Source records
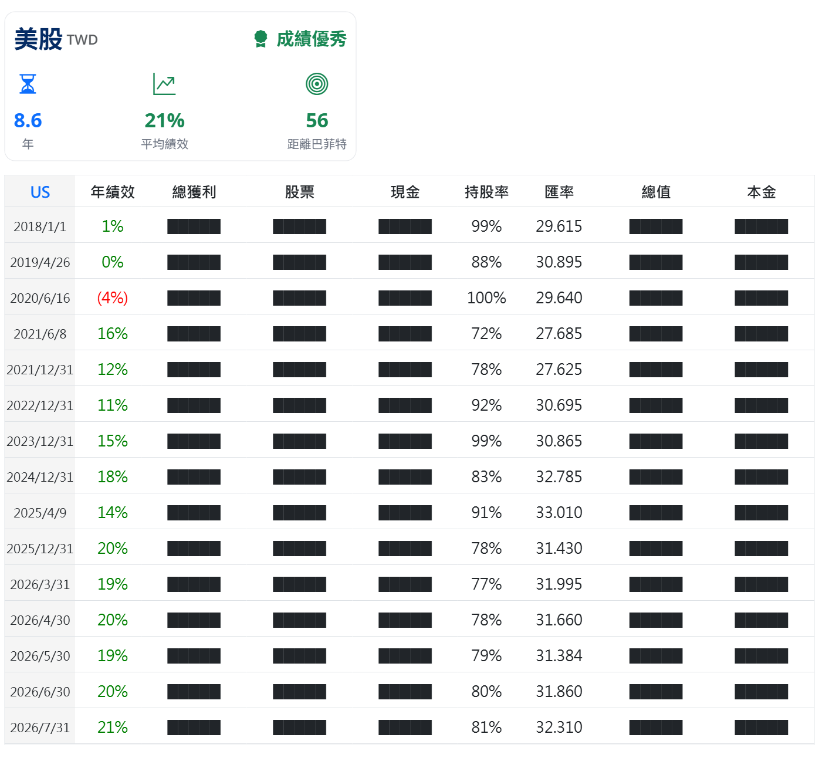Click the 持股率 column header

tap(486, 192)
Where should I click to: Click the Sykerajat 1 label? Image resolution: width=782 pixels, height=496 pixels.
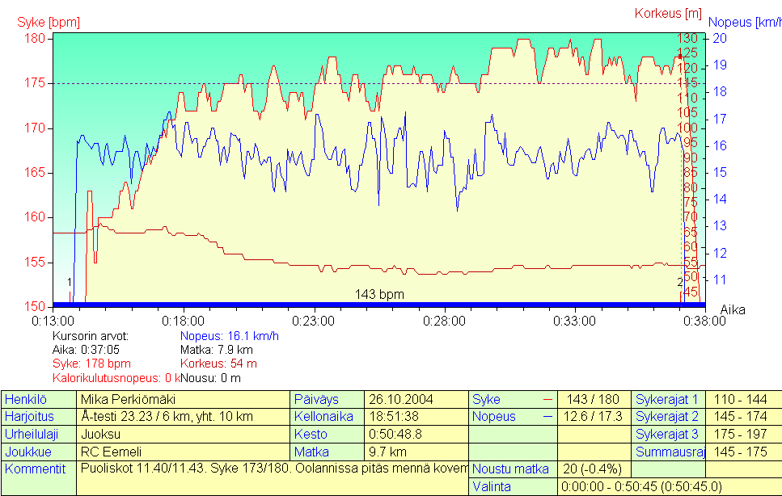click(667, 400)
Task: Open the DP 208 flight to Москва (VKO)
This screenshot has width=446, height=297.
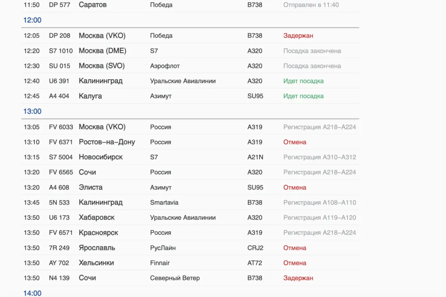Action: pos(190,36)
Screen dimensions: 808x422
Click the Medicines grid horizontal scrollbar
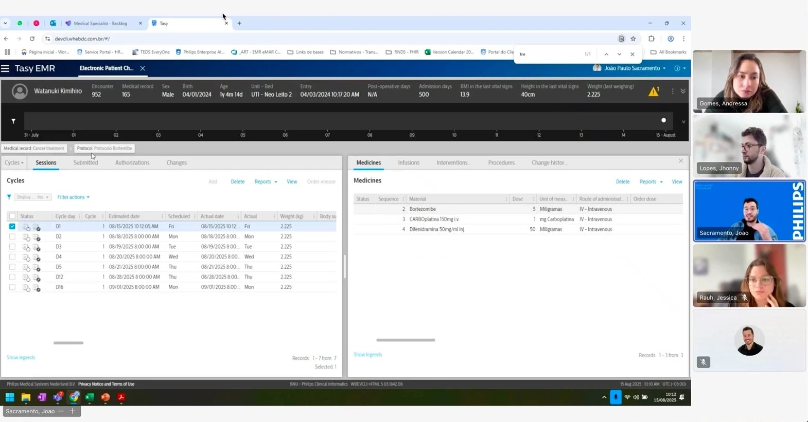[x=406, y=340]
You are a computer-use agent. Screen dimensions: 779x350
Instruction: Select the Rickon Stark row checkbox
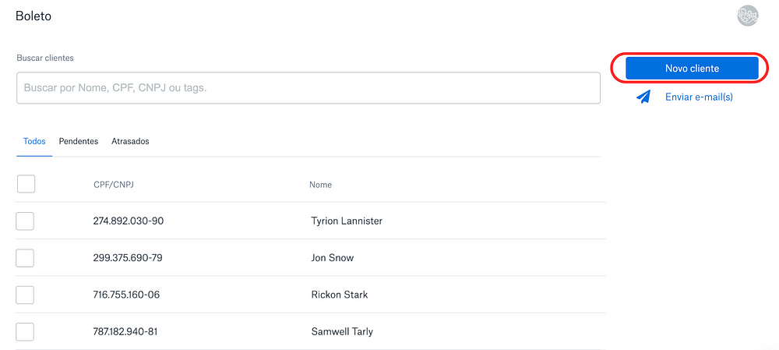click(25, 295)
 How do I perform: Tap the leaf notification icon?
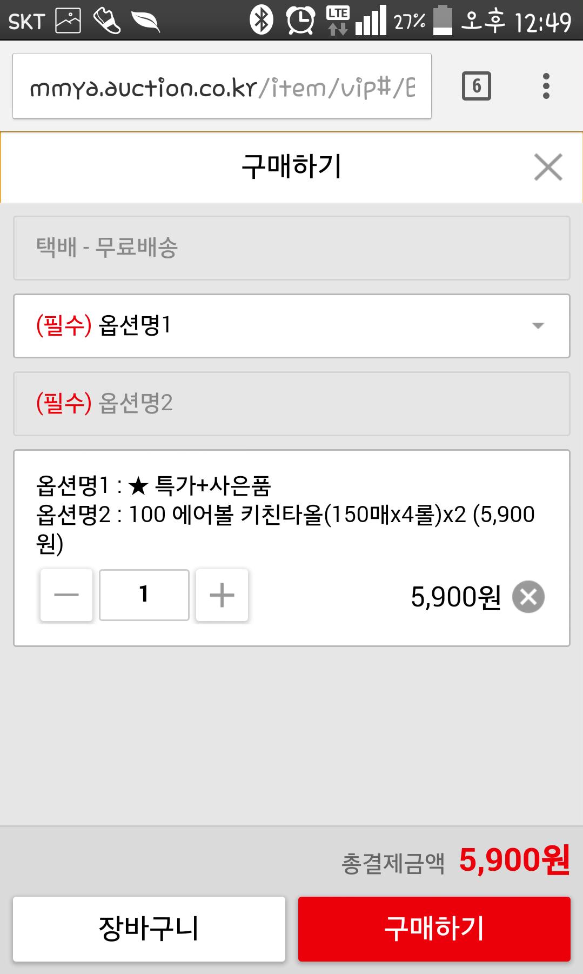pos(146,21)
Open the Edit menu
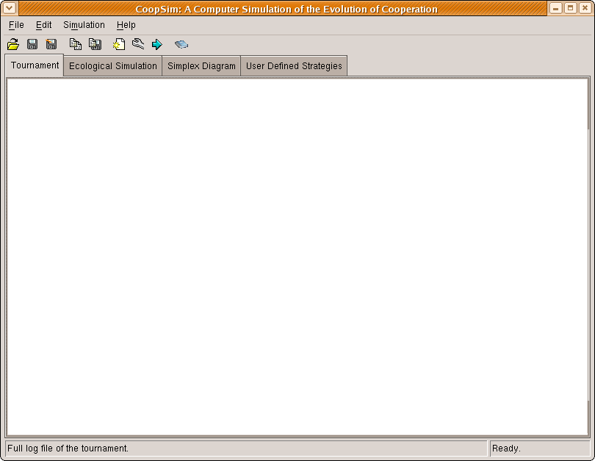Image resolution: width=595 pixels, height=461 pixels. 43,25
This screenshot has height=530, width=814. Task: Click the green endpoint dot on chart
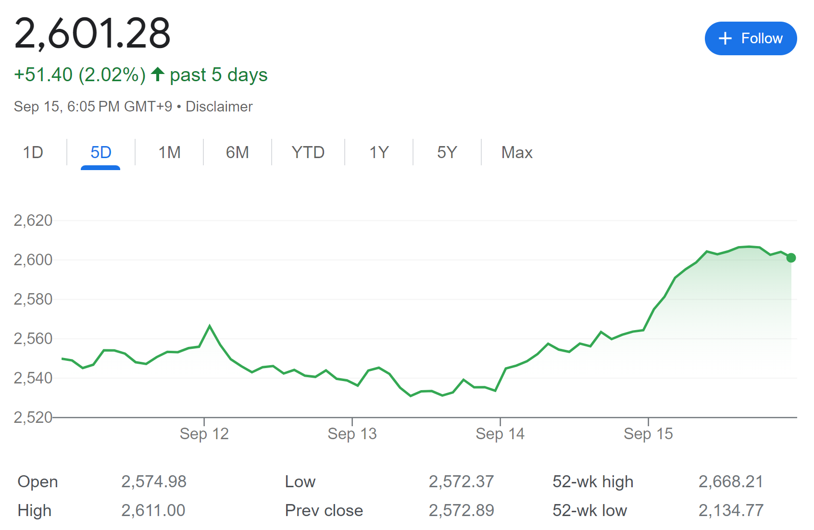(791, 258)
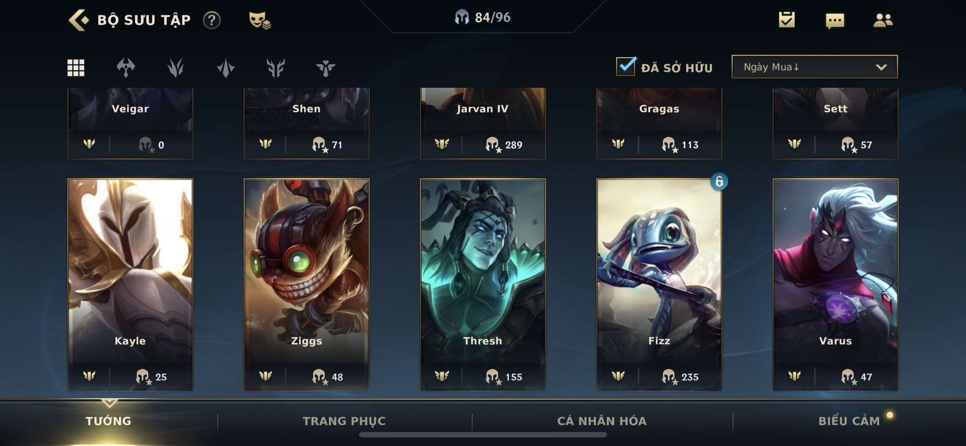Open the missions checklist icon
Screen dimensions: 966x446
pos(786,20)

*What you are asked to do*. Nothing but the lines from the one containing "Where should I" through the end of the entries is to be retyped, exactly as written and without pictures.

*Output of the task*.
Where should I click to: Click the Sykerajat 1 label? Image resolution: width=782 pixels, height=496 pixels.
click(667, 400)
Task: Open the DP 208 flight to Москва (VKO)
This screenshot has width=446, height=297.
Action: pos(190,36)
Screen dimensions: 808x422
Click the Medicines grid horizontal scrollbar
[x=406, y=340]
You are a computer-use agent. Screen dimensions: 779x350
Instruction: Select the Rickon Stark row checkbox
click(25, 295)
 How do I perform: Tap the leaf notification icon?
pos(146,21)
Open the Edit menu
Image resolution: width=595 pixels, height=461 pixels. 43,25
This screenshot has height=530, width=814. Task: Click the green endpoint dot on chart
(791, 258)
Open the missions checklist icon
Screen dimensions: 966x446
pos(786,20)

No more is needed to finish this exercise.